-------- Information provided --------

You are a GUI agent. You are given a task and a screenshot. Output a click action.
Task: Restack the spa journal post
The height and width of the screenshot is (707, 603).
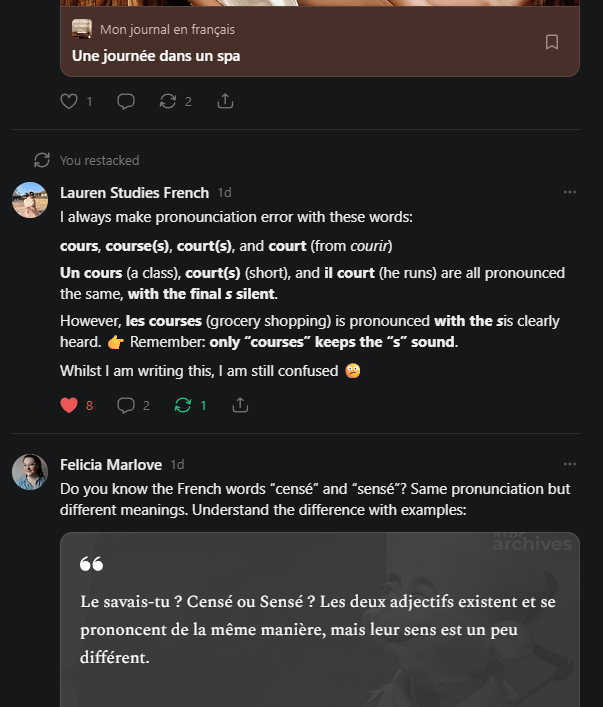(x=168, y=101)
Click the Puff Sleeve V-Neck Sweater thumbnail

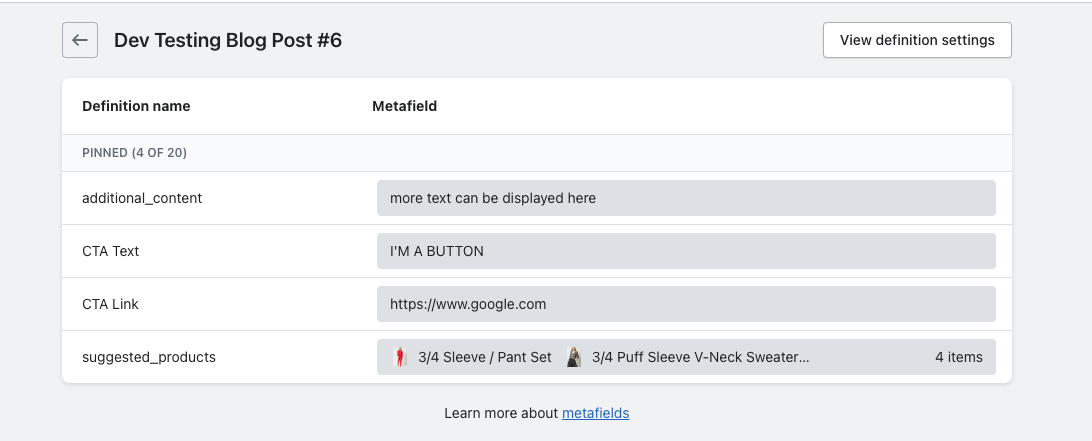tap(574, 357)
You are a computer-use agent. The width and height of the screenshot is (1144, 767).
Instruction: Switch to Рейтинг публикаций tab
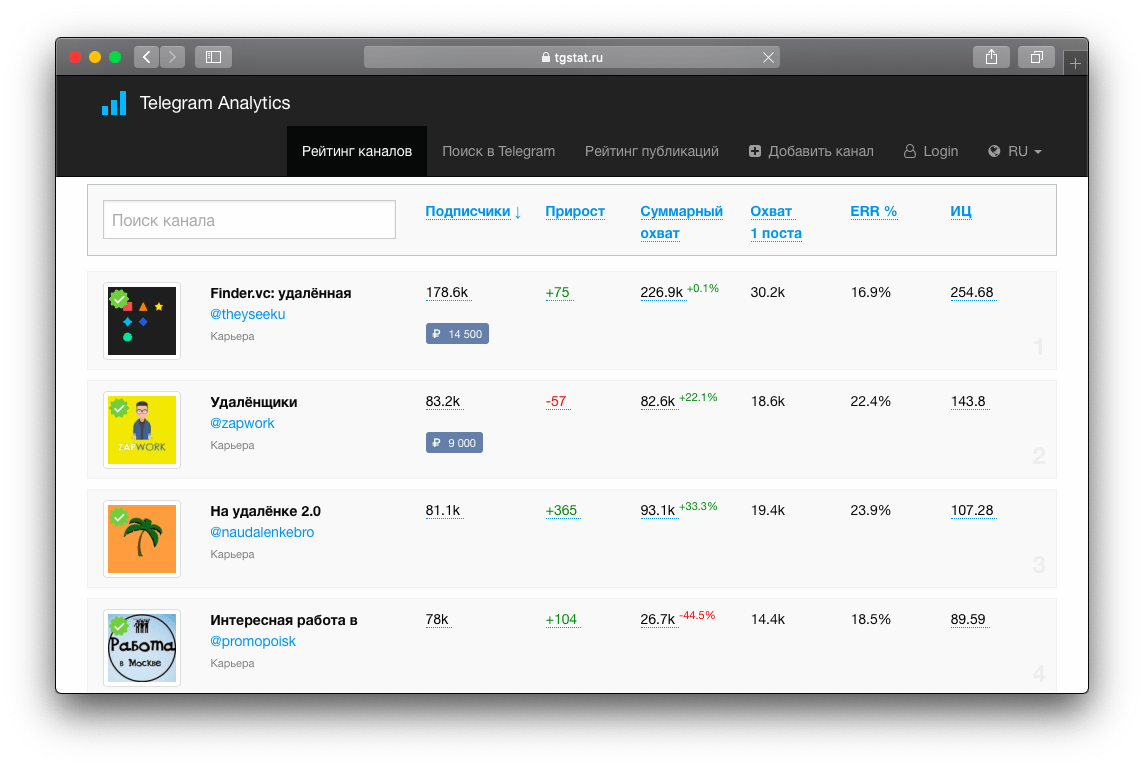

--------

Problem details: Reproduce the rows from the very first line through the line containing "tap(574, 357)", both ends included, and omit the pictures.

Complete output:
You are a GUI agent. You are given a task and a screenshot. Output a click action.
Task: Restack the spa journal post
The height and width of the screenshot is (707, 603).
(x=168, y=101)
Click the Puff Sleeve V-Neck Sweater thumbnail

tap(574, 357)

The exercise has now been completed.